The highlight in this collection for my money is a very upbeat interview with Takashi Miike. The interviews that I’m used to seeing him give are so tired that it’s like he’s been working too hard. Maybe Miike is slowing down in his old age by only directing 700 films a year so this leaves him more energy for giving a spirited interview. I also like seeing Shô Aikawa -and his amazing hair- give a fun interview on this set as well though much of it is actor-speak that means very little to me. When asked if he can describe Miike’s directing style, he says “very natural” so I like to nod slowly at my TV and pretend that that was a very profound thing to say. There are three excellent audio commentaries by Tom Mes, author of Agitator: The Cinema of Takashi Miike, for each film. He really goes into detail discussing Miike’s recurring themes and how Shinjuku Triad Society, Rainy Dog, and Ley Lines tie together. There are also trailers for all three films, a booklet with writing about the trilogy, and gorgeous cover art. Highly recommended!
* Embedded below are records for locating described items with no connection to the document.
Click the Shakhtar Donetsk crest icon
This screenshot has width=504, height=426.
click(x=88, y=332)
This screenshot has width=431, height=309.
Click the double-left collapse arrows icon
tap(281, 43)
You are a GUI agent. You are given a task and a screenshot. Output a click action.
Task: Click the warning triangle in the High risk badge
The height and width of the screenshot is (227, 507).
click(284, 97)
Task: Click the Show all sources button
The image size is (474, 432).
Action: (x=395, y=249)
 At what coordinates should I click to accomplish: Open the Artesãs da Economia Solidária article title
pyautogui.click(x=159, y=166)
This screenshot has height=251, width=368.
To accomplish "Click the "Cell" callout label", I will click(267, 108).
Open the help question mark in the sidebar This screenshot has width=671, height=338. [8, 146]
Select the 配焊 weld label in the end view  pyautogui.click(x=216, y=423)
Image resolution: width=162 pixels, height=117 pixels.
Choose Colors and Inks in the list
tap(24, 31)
So much of Takashi Miike’s catalog is essential Japanese cinema but these three films are a great starting point for folks looking to see what he’s all about. The themes of how racism affects people -especially those in the criminal underworld- the ties of family that fray but never break, and his penchant for unflinching portraits of gay characters have showed up again and again in his work since these three films were released. For my tastes, Ley Lines has the least rewatchability out of the three films. While the utter sleaziness in the form of rape -both gay and straight- in Shinjuku Triad Society does make it a rather strong bit of brew to choke down, the film is such a whirlwind of mindfuckery that it’s impossible not to get caught up in the madness. Rainy Dog might be the most normal of these three early Miike films but the sight of Tomorowo Taguchi’s giant censored penis shooting an impossible stream of urine keeps things from being too humdrum. Go forth, Japanese film fans, seek out the Black Society Trilogy at once. Be sure to have something cold to drink handy because you’re about to have your minds melted. If you haven't seen these films then you need to do immediately, and if you have the old Artsmagic set, upgrading to the Arrow Blu-ray set is a no-brainer!